Yes — at the median salary of $100K, rent takes 19.4% of take-home pay. A 2-bedroom at the HUD Fair Market Rent runs $1,202/month. That stays under the 30% guideline most financial planners use.
What’s the entry-level salary for economics teachers, postsecondaries in Wisconsin?
The 10th-percentile wage — what new economics teachers, postsecondaries typically earn — is $72K/year. Take-home on that works out to about $4,662/month. At HUD’s $1,202/month FMR, rent would take 26% of that take-home — manageable on an entry-level income.
Is economics teachers, postsecondary a high-paying job in Wisconsin?
Local pay runs 19% below the national median — $100K here vs. $124K nationally. Cost of living is 6% below the national average, which narrows that gap in real purchasing power.
How does Wisconsin compare to the national average for economics teachers, postsecondaries?
Wisconsin pays $100K median vs. the U.S. average of $124K — that’s -19%. After adjusting for local cost of living (RPP 94.33), the purchasing-power equivalent is $106K — below the national median.
How much do economics teachers, postsecondaries make in Wisconsin?
The median is $99,970 a year. But the range is wide: entry-level workers start around $71,500, and experienced economics teachers, postsecondaries can clear $222,110. These are BLS numbers, based on employer-reported data, not self-reported surveys.

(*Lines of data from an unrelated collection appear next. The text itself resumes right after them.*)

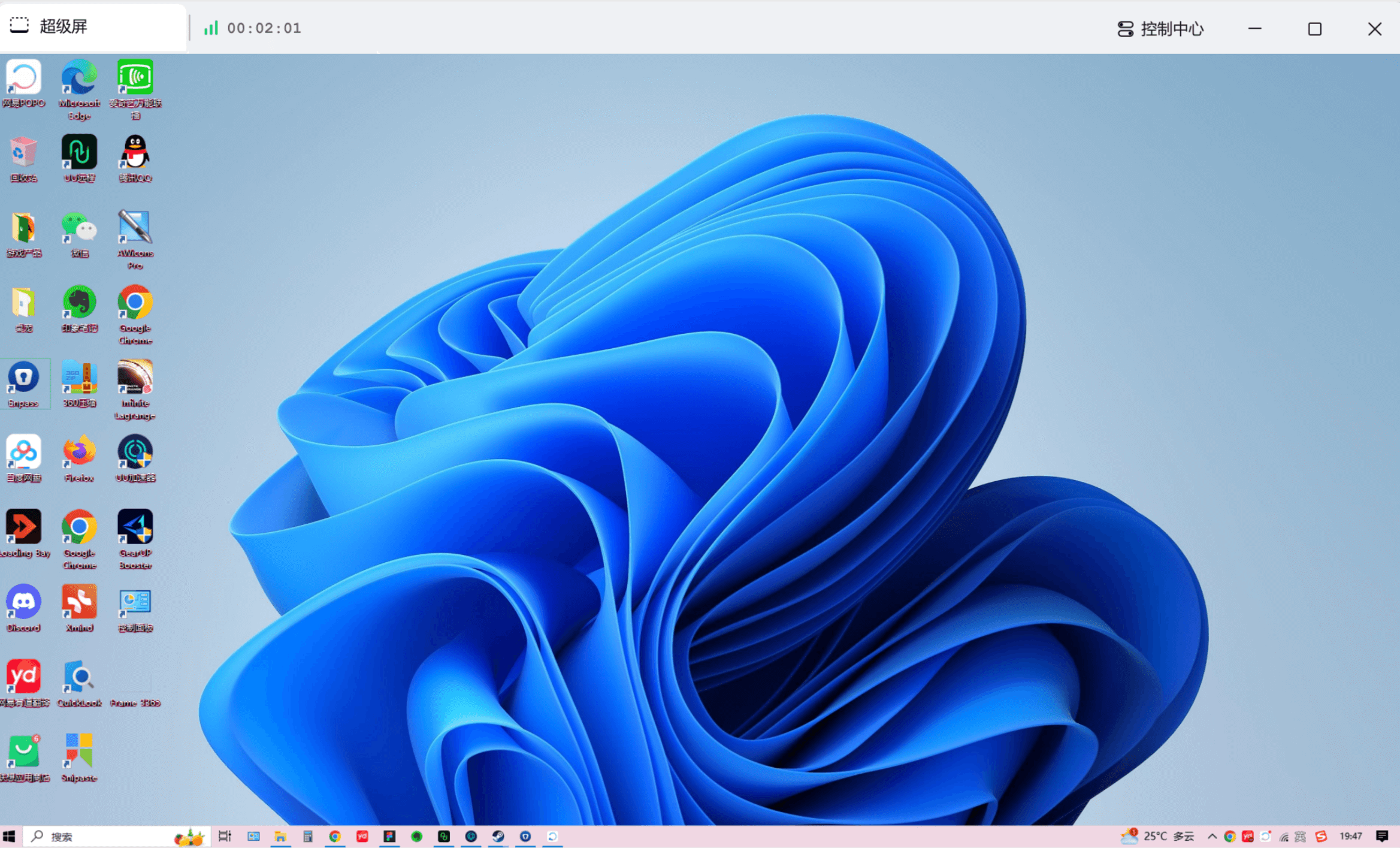Open Task View in the taskbar

coord(225,836)
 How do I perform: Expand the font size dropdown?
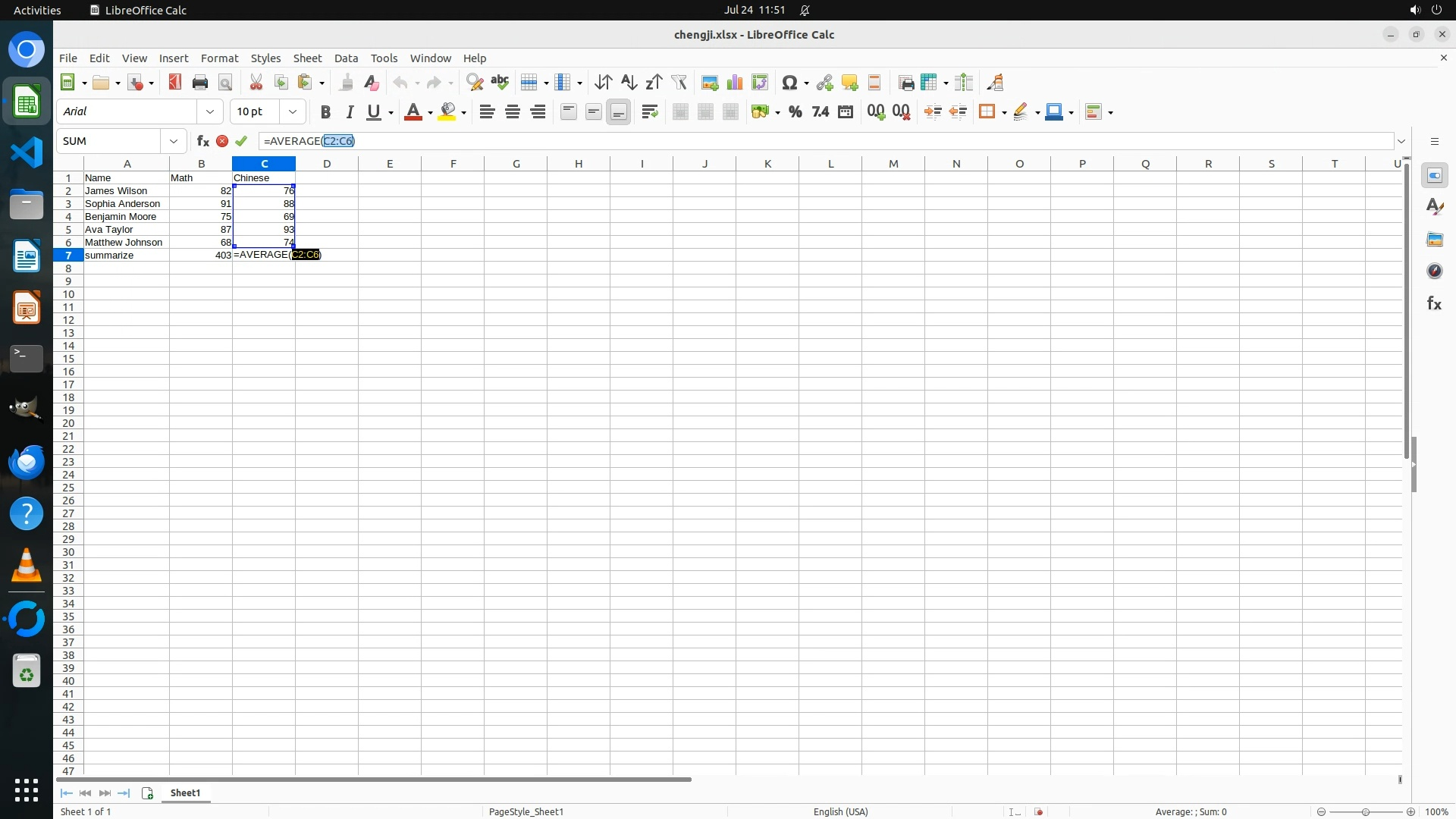coord(292,111)
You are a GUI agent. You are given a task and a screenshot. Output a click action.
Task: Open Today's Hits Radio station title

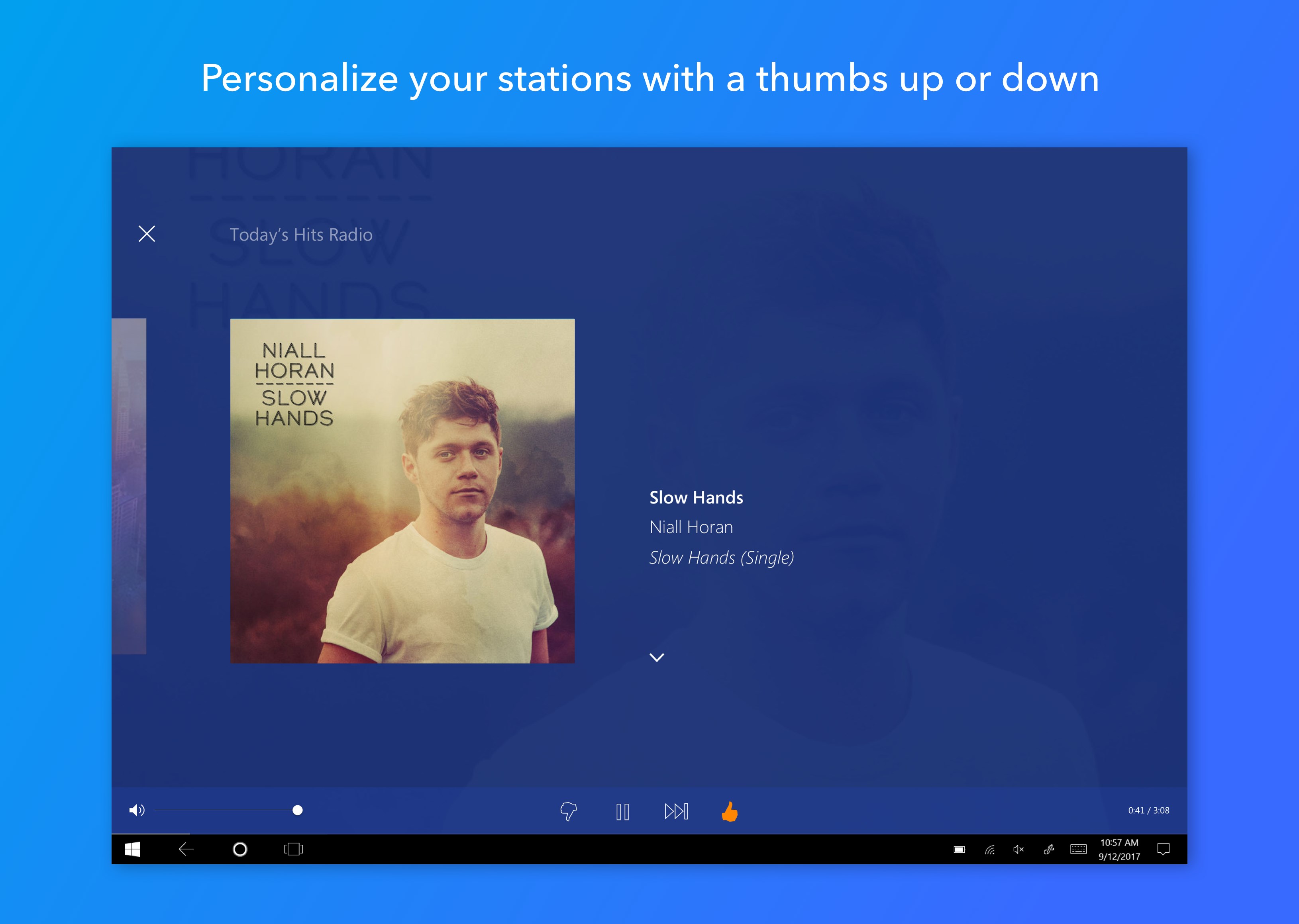pos(300,235)
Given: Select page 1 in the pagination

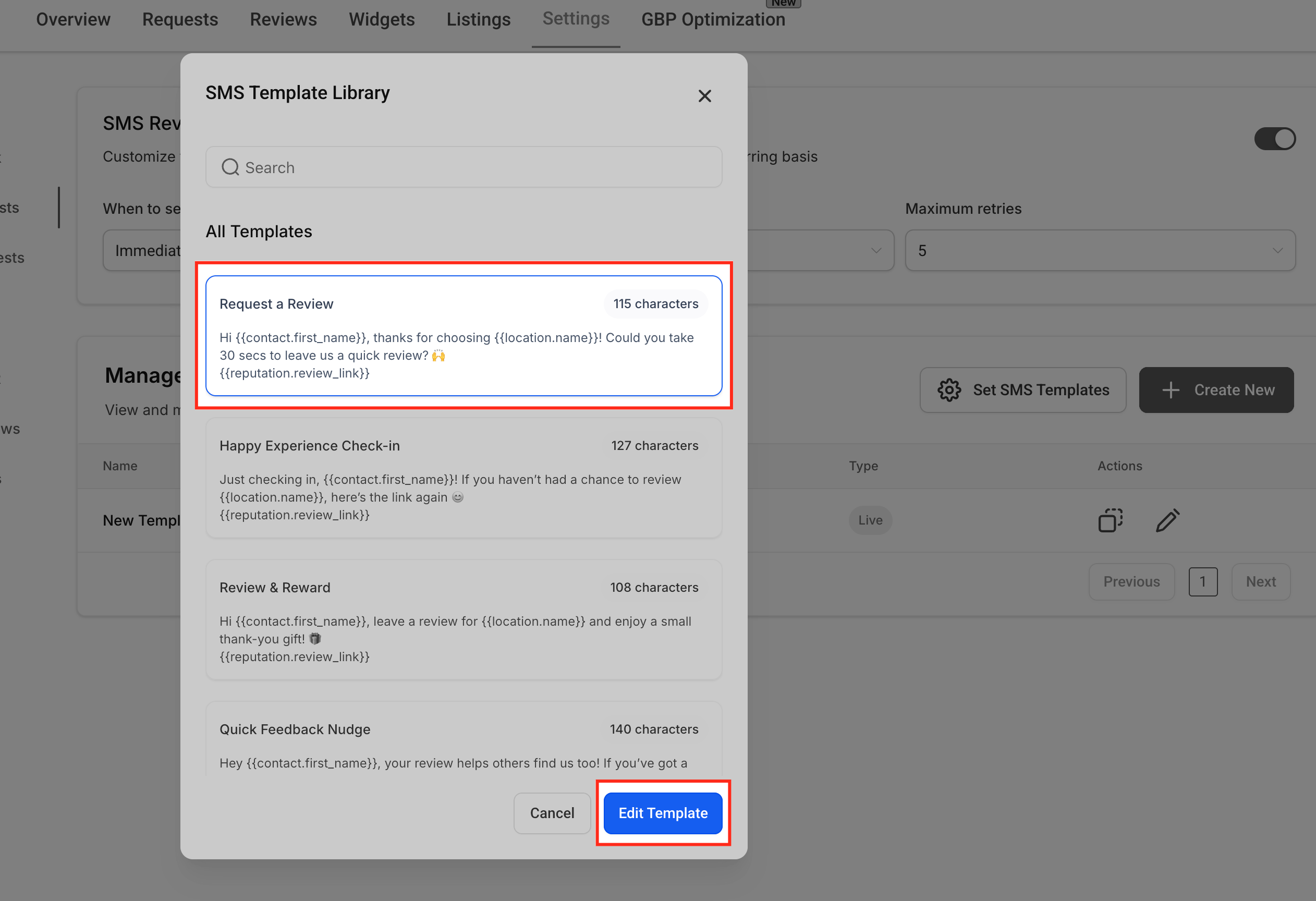Looking at the screenshot, I should tap(1203, 581).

Is $100K enough to live in Wisconsin?
On that salary, you'd take home roughly $6,205/month after taxes. A 2-bedroom here rents for about $1,202/month, which eats 19.4% of your paycheck. That's under the 30% guideline most financial planners use, so the numbers work.
How far does a economics teachers, postsecondary salary go in Wisconsin?
Wisconsin has a Regional Price Parity of 94.33 (100 is the national average). That's below average, your money stretches further here than the raw salary number suggests. After cost-of-living adjustment, the median economics teachers, postsecondary salary is worth about $105,979 in national-average purchasing power.
Where do economics teachers, postsecondaries get paid the most?
The table above ranks every state by median pay for this role. Keep in mind that the highest-paying states tend to have the highest costs of living, so the top salary doesn't always mean the most money in your pocket.